Время от времени до меня долетали обрывки беседы: «Каким теплым было море… Женская стихия… Я разозлилась…». Нондас поднялся и направился туда же. За ним последовал Калликлис. Поднялся и Николас и исчез у меня за спиной. Тогда я услышал у моих ног громкий смех. Я увидел, что из всего экипажа остался только я — утонувший моряк на необычайно крупной белоснежной гальке. Я собрал все силы, поднялся во весь рост у колонны, к которой прислонялся, и начал болтать…
Стратис громко крикнул:
— Я убил мое одиночество и теперь не знаю, что с ним делать…
Все посмотрели на него.

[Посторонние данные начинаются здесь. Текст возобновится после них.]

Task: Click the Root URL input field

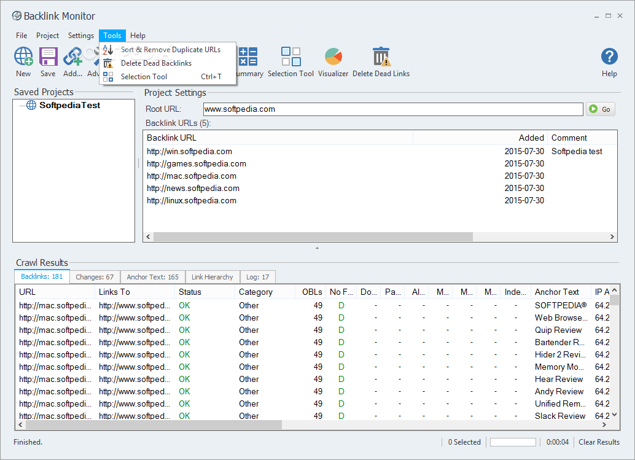Action: (x=393, y=109)
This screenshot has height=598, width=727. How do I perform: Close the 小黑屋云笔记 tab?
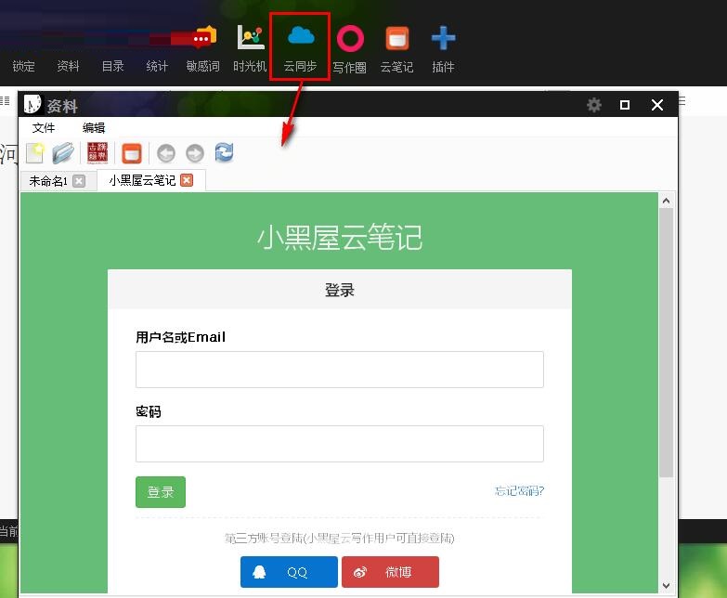(x=187, y=180)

Саломея оставила на ступени зеркальце, которое вынула: теперь оно уже переполнилось через край лунным светом. Голос Стратиса время от времени приобретал разбитый, молящий тон. Он заикался и заговаривался:
— Расскажу вам лучше одну историю. Когда Саломея танцевала танец семи пеплосов, после того как обезглавили Иоанна, Ирод почувствовал, что исполнил свой долг и в тот день своего царствования. Он улегся и спал, не видя снов. Сны видела Иродиада. Это был страшный нервный срыв. Рабыня растирала ей лодыжки. Захмелевшие гости разошлись, выписывая вензеля, довольные тем, что отпраздновали самый значительный день рождения во всем мире…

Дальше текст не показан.